I tried looking it up but many websites just state it without proof and without intuition. I'm hoping to learn it a little bit better so that I don't forget how to compute the Jacobian when working with surface integrals where the divergence theorem is not applicable.
If you have a good online reference instead, please feel free to provide it :-)
Thanks,
Choose coordinates so that the two vectors $\vec a, \vec b$ are in the $xy$-plane, with $\vec a$ along the $x$-axis. (Note that as long as you've decided on a unit length, exactly which direction you choose for the coordinate axes doesn't change anything. The vectors and their cross product live in a coordinate-free space, just floating around. We're just imposing coordinates to make concrete calculations simpler.) That means we can set $\vec a = (a_1, 0, 0)$ and $\vec b = (b_1, b_2, 0)$. This gives $$ \vec{a}\times \vec b = (0, 0, a_1b_2) $$ and the length of this vector is $\sqrt{(a_1b_2)^2} = |a_1b_2|$, obviously. But the parallelogram has base $|a_1|$ and height $|b_2|$, which means that the area of the parallelogram is given by the exact same expression.

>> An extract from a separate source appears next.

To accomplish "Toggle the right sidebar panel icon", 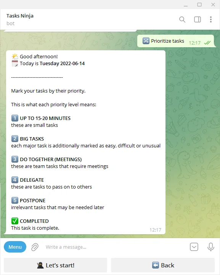I will (198, 19).
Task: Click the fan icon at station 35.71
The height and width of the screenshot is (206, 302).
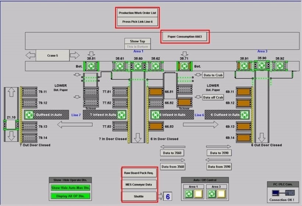Action: pyautogui.click(x=184, y=66)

It is probably because the answer is simple in terms of classical 2D geometry.
$||\vec u\times \vec v||=||\vec u||.||\vec v||.\sin(\vec u,\vec v)$
But the area of the parallelogram defined by $\vec u$ and $\vec v$ is the base multiplied by the height. If you take $\vec u$ as the base, the height is $h=||\vec v||.\sin(\vec u,\vec v)$, hence the result...
$|A×B|=|A| ×|B|\sin \theta $ where $\theta$ is the angle between A and B Using simple trigonometry then we let the height of the parallelogram be a letter say X
The area of a parallelogram is given by base × height
$\sin\theta=X/|A|$ Which means that $X= |A| \sin\theta $
Therefore the area will be given by the base $|B| × |A| \sin\theta $ That is essentially the magnitude of the cross product of A and B
Define $A \times_1 B, A \times_2 B$ as the vectors perpendicular to $A, B$, with orientation picked by the right hand rule, and with magnitude $|A||B|sin \theta$, respectively the absolute value of $$ \begin{vmatrix} \bf{i} & \bf{j} & \bf{k} \\ a_1 & a_2 & a_3 \\ b_1 & b_2 & b_3 \end{vmatrix} $$ A simple geometric proof shows $A \times_1 B$ is linearly dependent in $A, B$. And determinant properties show that $A \times_2 B$ is linearly dependent in $A, B$ also. It remains to observe that $\times_1, \times_2$ coincide on basis vectors $\bf{i}, \bf{j}, \bf{k}$, which means, as expected, that $\times_1 = \times_2$.